IPL is an important component of the default mode network (DMN), a network that is highly associated with ADHD. The IPL is divided into angular gyrus and supramarginal gyrus. In the first three pipelines, we observe that IPL is located anterior to P3 or P4, and we classify it as the angular region. However, in the negative part of pipeline3, IPL is situated below P4 and positioned more posteriorly, leading us to classify it as the supramarginal region. Both angular gyrus and supramarginal gyrus play crucial roles in cognitive and emotional processing. Therefore, stimulating IPL may modulate the activity of the DMN and have therapeutic effects on ADHD. Previous systematic reviews have identified the right IPL as a key region for visuospatial attention [58], which is similar to the results of our current subgroup analysis.
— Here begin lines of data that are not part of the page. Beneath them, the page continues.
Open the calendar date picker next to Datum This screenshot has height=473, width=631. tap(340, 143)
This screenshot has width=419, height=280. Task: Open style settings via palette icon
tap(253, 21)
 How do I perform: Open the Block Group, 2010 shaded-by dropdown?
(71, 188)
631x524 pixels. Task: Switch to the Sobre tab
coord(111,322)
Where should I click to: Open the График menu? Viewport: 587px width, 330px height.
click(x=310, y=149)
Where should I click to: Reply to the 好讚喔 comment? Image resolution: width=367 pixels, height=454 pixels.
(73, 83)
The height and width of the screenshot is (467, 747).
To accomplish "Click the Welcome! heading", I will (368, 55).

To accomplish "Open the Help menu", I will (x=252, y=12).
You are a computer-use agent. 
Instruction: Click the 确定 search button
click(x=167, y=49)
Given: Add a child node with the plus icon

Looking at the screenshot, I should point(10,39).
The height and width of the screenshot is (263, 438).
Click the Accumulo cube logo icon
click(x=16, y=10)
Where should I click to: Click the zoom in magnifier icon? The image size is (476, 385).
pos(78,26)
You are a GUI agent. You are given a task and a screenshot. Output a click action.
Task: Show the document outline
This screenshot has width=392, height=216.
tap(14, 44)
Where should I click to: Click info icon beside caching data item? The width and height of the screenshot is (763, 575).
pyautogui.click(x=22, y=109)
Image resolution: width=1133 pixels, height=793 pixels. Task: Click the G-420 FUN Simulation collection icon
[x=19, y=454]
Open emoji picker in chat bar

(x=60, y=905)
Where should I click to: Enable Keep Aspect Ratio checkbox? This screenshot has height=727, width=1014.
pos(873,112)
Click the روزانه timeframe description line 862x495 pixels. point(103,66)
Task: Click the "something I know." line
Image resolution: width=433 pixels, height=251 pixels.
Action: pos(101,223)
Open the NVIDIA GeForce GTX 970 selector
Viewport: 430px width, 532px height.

Additionally, it has been reported that transient virtual lesions of the right, but not the left IPL in the intact human brain can lead to performance declines during attentional reorienting [59, 60]. Our subgroup analysis demonstrated abnormal functional connectivity in the right IPL in both the ADHD-C and ADHD-I types. This result further confirms the role of right IPL in attention, and also provides stronger evidence for its potential use as a NIBS target.

The literature presented offers evidence supporting the utilization of these brain regions in NIBS for ADHD. By stimulating these regions, it is possible to observe varied effects due to the different roles these regions may play in ADHD. These distinct roles can subsequently guide the application of these regions in addressing different symptoms associated with ADHD.

There are several limitations to our study. While we offer numerous possible stimulation sites for NIBS treatment, we cannot accurately predict the specific effects of such stimulation. For example, we are unable to determine whether the stimulation will have an excitatory or inhibitory effect. Another limitation of the present study is that the connectivity analysis only focused on FC. Future studies that combine both anatomical and functional analyses may provide more robust evidence for identifying optimal stimulation sites. Third, The meta-analysis conducted by Neurosynth is not without its limitations. Automatic extraction and synthesis of fMRI activation coordinates may introduce potential errors. However, various supporting analyses have been carried out to validate and assess the sensitivity of Neurosynth-based meta-analysis, which provide evidence for the feasibility of this method [27]. Fourthly, due to the small sample size of ADHD-H type in the databases used, further analysis on patients of this type is not feasible. More patients with this type will be included in subsequent studies for further exploration to increase the generalizability of the results. Finally, we do not currently know which pipeline is optimal for identifying potential NIBS targets for treating ADHD. Each pipeline has its own strengths: pipeline 1 identifies regions directly associated with ADHD pathophysiology, pipeline 2 identifies regions with the strongest correlation to the ADHD network, and pipeline 3 identifies regions that correlate with the largest number of ADHD ROIs. Gaining a comprehensive understanding of these distinct areas may help researchers in selecting target regions during clinical practice.

Conclusion

Conclusively, combining neurosynth-based meta-analysis, RS-FC analysis, and cross-dataset validation, we identified dlPFC, IFG, IPL, and SMA/preSMA and their corresponding scalp location as potential NIBS targets for ADHD. These findings provide new insights for the future application of NIBS in treating ADHD patients.